+++ Supplied passage +++
As solitary years accrete into eras, the still earth becomes vibrant, inhabited by impressive materialities that are also forces that move and create. That which was static springs into life. Rock slides, seeps, grinds, infiltrates, engulfs, transforms. Rising as mountains, gliding as continents, stone accrues into aeonic strata, tumbles with glaciers, plunges deep under the sea in sheets and ascends later as peaks veined with marine souvenirs. Mineralizing what had been organic life, compressing traces of multiple times into heterogeneous aggregates or metamorphic novelties, rock also bends like plastic so that ephemeral humans may sculpt a lithic whorl or devise a temple of a thousand years’ duration. Such durable building projects are possible only through human-lithic alliance, which intensify the architectures that geological forces fashion on their own. The baleful Green Chapel of Sir Gawain and the Green Knight may or may not be the work of human hands. Perhaps a decrepit church or ruined shrine, its description also suggests a pre-Christian holy place, possibly Thor’s Cave, a limestone cavern in Staffordshire used in the late Neolithic for burials, or Lud’s Church, a mossy gorge that also possesses a long human history.[xiv] In a way it does not matter if human builders or geology fabricated the haunting structure since humans and rocks have a habit of imitating each others' work, of creating homologous and shared spaces. All stonework is a collaboration between human hands and inhuman forces. Sir Gawain and the Green Knight is a poem obsessed with landscapes, animals, and other manifestations of the nonhuman. No wonder then that the Green Chapel is at once a dire mound or hillock where the grinding of a lethal axe echoes, a crag or cave where red blood trickles onto white snow, and the climactic locale where terror at the prospect of impending death yields to an invitation to celebration and the affirmation of humane connection. “Make merry in my house!” Bertilak declares once Gawain has completed his testing (2468), and the verdant half-giant reveals himself also to be an ordinary man.
+++ Raw data +++
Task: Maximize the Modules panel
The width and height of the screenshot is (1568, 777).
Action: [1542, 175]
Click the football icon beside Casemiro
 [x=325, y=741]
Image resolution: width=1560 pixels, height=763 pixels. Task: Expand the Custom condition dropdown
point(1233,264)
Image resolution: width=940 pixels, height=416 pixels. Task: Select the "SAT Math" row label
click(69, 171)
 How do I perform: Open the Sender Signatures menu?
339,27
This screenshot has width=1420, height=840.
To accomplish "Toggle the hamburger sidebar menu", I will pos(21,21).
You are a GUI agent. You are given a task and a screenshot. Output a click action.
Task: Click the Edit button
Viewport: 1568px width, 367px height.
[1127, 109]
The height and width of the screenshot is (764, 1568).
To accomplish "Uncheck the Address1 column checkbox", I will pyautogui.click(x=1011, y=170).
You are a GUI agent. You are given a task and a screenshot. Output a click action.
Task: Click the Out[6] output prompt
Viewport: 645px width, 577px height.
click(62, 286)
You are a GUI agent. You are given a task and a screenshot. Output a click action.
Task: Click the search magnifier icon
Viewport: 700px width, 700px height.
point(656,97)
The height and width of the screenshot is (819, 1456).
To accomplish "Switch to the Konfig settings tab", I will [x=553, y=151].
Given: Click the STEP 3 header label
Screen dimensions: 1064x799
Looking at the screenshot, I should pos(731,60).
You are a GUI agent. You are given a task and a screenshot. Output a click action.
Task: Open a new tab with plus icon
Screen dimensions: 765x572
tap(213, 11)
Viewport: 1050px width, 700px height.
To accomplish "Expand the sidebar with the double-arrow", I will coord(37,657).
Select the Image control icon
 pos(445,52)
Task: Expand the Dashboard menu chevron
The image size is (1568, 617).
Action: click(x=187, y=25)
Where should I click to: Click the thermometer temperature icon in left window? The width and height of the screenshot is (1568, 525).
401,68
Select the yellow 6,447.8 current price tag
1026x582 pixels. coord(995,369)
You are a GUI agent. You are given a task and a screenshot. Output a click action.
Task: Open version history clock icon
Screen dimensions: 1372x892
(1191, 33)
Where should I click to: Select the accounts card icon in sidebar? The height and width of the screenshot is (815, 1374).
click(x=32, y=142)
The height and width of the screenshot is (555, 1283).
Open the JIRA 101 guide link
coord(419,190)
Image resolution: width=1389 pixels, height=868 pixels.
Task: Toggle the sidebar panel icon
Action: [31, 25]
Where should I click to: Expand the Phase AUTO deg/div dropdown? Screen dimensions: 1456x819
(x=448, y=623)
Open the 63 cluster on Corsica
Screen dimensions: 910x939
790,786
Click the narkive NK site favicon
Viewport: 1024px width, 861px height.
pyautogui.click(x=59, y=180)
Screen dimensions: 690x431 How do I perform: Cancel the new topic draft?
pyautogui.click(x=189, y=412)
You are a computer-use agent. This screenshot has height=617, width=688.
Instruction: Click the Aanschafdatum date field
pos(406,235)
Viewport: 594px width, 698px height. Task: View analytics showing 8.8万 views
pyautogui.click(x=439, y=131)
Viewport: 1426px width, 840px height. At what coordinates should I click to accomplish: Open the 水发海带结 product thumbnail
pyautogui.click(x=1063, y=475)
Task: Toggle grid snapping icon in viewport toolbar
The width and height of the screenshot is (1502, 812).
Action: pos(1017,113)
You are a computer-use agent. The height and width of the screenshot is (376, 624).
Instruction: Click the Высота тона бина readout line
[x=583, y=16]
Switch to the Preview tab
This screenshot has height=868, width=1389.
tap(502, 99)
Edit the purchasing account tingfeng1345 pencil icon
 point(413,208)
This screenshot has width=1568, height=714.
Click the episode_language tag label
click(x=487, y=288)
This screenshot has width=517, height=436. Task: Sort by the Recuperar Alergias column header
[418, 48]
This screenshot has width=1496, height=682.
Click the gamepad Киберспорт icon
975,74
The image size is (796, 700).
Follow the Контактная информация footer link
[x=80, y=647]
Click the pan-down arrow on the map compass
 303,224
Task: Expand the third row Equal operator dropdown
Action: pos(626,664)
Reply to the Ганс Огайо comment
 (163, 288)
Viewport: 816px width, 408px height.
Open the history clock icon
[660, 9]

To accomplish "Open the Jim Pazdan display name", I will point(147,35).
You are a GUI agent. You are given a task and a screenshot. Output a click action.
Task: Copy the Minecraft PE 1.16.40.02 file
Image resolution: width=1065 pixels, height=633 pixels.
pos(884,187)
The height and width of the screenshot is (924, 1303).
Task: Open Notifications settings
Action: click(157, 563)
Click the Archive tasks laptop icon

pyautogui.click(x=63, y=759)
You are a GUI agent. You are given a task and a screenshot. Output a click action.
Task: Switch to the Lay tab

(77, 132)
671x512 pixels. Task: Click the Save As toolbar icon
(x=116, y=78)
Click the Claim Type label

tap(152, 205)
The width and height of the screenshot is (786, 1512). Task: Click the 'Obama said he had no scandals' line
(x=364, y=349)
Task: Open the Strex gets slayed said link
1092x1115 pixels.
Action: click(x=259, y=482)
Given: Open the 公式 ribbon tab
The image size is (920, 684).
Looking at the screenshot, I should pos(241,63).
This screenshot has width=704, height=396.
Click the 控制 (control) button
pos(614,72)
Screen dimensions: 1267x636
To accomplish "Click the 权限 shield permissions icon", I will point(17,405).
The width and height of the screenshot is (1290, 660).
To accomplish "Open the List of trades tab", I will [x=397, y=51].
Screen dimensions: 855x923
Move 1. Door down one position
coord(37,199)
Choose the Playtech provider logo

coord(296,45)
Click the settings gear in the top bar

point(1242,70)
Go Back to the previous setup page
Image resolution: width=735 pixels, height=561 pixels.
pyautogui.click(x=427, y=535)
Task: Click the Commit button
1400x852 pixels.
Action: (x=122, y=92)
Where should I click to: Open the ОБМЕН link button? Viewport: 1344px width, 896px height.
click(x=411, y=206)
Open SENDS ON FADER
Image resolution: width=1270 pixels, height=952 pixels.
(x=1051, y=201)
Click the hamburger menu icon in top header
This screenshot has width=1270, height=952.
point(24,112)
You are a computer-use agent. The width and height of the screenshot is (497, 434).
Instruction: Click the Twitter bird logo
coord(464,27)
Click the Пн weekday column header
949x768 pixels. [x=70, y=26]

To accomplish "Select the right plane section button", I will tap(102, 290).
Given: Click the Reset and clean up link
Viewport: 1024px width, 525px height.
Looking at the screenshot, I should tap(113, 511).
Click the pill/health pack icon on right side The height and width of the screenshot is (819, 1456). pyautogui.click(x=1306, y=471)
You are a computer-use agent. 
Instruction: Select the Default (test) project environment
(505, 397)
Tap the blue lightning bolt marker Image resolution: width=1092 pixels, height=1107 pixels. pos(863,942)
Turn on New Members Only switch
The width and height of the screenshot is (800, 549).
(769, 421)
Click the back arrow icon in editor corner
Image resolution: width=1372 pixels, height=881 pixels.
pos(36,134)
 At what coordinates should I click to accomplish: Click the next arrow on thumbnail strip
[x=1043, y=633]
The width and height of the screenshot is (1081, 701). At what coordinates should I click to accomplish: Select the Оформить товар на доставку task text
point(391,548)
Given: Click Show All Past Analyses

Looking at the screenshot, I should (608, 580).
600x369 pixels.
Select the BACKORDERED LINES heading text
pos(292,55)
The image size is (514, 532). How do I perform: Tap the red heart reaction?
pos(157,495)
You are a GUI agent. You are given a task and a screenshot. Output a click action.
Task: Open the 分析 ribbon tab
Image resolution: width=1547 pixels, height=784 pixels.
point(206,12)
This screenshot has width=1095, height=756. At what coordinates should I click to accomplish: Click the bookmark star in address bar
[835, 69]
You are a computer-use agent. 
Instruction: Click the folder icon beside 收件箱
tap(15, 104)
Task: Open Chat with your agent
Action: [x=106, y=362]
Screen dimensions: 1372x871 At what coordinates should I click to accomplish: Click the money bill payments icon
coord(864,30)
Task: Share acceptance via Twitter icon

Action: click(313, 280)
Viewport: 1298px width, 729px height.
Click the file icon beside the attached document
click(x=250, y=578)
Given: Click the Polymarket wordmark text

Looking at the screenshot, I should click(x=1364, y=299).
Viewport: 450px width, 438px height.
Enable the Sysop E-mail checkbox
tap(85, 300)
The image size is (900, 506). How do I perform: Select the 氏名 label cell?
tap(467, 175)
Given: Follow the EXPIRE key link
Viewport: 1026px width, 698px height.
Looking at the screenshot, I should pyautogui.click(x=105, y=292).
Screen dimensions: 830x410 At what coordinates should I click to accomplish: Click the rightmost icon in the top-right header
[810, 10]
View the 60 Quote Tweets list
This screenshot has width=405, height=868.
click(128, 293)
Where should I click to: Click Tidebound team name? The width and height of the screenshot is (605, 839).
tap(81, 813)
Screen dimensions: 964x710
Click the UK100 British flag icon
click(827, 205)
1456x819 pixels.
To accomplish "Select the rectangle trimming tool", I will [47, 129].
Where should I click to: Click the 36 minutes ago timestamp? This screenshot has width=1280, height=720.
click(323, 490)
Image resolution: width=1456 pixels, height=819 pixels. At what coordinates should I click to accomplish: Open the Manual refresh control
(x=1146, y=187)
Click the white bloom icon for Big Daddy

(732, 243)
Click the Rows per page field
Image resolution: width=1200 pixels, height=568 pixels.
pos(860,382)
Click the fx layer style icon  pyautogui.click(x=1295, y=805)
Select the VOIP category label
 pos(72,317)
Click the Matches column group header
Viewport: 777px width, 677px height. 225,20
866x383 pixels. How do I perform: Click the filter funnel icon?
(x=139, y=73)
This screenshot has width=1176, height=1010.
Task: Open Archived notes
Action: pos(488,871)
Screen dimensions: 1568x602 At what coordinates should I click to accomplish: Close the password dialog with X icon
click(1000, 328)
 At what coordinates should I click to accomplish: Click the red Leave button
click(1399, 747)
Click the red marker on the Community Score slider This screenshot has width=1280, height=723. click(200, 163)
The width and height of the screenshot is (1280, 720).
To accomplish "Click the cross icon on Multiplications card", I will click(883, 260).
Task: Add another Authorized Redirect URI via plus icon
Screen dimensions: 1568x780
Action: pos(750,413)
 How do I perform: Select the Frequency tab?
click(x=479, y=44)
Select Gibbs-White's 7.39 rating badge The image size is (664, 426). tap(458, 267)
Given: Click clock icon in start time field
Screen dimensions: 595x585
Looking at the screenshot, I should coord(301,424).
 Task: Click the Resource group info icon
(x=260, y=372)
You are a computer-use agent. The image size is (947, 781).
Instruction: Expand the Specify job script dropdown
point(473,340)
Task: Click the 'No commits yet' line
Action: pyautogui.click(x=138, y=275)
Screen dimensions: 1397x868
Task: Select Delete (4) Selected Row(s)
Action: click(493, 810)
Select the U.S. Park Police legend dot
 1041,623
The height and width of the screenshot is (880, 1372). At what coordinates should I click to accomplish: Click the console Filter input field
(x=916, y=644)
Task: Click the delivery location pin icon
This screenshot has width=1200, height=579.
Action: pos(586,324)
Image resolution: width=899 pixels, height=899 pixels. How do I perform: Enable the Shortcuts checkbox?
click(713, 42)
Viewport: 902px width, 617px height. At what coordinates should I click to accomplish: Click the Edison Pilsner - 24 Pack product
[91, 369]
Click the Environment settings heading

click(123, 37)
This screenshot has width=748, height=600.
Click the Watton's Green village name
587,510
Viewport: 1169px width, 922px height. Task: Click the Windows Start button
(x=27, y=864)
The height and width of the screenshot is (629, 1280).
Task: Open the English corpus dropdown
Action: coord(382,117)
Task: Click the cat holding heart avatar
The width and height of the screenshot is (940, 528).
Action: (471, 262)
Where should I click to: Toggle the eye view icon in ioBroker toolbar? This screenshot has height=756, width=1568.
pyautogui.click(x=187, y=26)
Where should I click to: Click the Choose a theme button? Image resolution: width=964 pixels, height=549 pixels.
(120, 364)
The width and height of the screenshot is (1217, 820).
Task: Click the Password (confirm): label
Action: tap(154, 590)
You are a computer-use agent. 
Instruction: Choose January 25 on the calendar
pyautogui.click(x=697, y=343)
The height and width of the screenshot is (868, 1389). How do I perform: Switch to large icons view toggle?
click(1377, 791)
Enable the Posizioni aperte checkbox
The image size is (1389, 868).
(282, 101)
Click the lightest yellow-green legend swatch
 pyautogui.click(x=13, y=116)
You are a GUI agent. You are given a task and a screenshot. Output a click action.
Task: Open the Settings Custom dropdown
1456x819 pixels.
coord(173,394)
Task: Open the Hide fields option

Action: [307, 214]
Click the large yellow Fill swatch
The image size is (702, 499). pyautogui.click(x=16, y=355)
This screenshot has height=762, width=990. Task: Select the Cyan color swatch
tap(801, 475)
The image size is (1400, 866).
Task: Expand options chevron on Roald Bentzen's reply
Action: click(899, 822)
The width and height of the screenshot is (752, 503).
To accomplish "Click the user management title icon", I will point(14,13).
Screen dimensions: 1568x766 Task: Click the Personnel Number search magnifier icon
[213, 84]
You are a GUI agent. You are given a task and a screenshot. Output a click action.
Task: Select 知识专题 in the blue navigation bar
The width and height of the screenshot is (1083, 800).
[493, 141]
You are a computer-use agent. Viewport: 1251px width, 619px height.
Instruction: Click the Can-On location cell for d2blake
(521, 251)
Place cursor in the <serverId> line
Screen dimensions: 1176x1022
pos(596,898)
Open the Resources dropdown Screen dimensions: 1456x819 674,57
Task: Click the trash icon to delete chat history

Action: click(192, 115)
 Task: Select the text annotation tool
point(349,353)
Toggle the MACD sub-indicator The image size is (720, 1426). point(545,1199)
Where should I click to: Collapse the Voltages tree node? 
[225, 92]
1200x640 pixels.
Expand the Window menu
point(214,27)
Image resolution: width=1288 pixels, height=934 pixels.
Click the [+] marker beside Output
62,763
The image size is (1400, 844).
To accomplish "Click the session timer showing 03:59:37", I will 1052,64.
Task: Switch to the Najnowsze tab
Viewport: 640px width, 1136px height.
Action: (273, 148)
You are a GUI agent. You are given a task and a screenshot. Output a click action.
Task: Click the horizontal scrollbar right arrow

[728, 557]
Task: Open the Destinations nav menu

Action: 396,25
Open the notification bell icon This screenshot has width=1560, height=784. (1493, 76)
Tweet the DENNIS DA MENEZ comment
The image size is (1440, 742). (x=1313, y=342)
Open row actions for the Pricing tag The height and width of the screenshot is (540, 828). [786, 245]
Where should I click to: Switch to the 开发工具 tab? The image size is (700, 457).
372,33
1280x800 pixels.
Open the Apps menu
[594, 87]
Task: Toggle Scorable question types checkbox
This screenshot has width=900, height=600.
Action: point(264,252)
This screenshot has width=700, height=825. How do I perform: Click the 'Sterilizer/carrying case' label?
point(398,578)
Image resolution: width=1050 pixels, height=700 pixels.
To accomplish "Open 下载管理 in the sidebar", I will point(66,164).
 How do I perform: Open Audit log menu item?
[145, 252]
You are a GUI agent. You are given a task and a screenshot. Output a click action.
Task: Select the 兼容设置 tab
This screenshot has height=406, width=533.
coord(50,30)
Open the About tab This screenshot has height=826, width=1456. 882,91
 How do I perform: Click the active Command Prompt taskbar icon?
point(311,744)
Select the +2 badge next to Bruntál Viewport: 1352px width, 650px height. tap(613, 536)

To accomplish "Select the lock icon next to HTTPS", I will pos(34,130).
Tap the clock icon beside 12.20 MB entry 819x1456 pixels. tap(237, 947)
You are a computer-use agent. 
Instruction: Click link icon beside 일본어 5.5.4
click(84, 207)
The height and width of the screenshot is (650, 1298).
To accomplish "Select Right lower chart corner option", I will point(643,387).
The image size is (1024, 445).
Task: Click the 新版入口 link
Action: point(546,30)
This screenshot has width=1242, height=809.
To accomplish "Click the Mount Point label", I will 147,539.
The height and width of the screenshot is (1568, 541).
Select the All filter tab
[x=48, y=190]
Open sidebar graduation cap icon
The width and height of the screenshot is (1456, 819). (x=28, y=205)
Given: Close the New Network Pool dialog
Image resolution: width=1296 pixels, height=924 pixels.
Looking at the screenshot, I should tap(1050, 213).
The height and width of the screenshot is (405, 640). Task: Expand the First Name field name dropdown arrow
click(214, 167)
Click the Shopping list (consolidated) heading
+++
Exercise prompt:
Could you write the next part of the passage on stone and the Green Chapel, starting after its final sentence? These items were taken from a different source than the passage.

Answer below:
[i] Jonathan Gil Harris gets at the provocation posed by time as active force and matter as agential when he observes “relations between matter and temporality have been largely occluded in recent scholarship on objects, which has tended to transform the ‘material’ of material culture into a synonym for ‘physical’ – thereby freezing not just the object in time but also time in the object” (Untimely Matter in the Time of Shakespeare 7).
[ii] On Buridan and his Aristotelian bent (enabling him to think about the world and infinity together), see Joel Kaye, “The (Re)Balance of Nature” (95). Robert Bartlett examines the problem a spherical earth composed of four elements of differing weights caused for some other writers, who likewise had to struggle with the possibility of globe covered by water as the earth’s natural state in The Natural and the Supernatural in the Middle Ages 44-50.
[iii] This “Cosmic Calendar” was famously calculated by Carl Sagan in his book The Dragons of Eden, 13-16.
[iv] Martin J. S. Rudwick takes the phrase “deep time” from John McPhee’s Basin and Range, remarking upon its analogy to astronomical deep space (Scenes from Deep Time 255). He also employs the earth science term geohistory, “the immensely long and complex history of the earth, including the life on its surface (biohistory), as distinct from the extremely brief recent history that can be based on human records, or even the somewhat longer preliterate ‘prehistory’ of our species” (Bursting the Limits of Time 2).
[v] Albertus Magnus, Meteora 4.4.7, as quoted in Mineralia trans. Dorothy Wyckoff 2.1.4 n7.
[vi] The best recent account of the work of the Flood myth in the Middle Ages is Daniel Anlezark, Water and Fire. Anlezark empathizes the intimacy of mythic modes to dreaming prehistory and their adaptability over time. He argues that the Flood serves as an “archetype of the human experience of catastrophe,” mixing a hope of human endurance with “the fear of collective extinction” (7). Anlezark also demonstrates the parallels among and ultimate medieval convergence of classical, early Germanic and biblical flood stories.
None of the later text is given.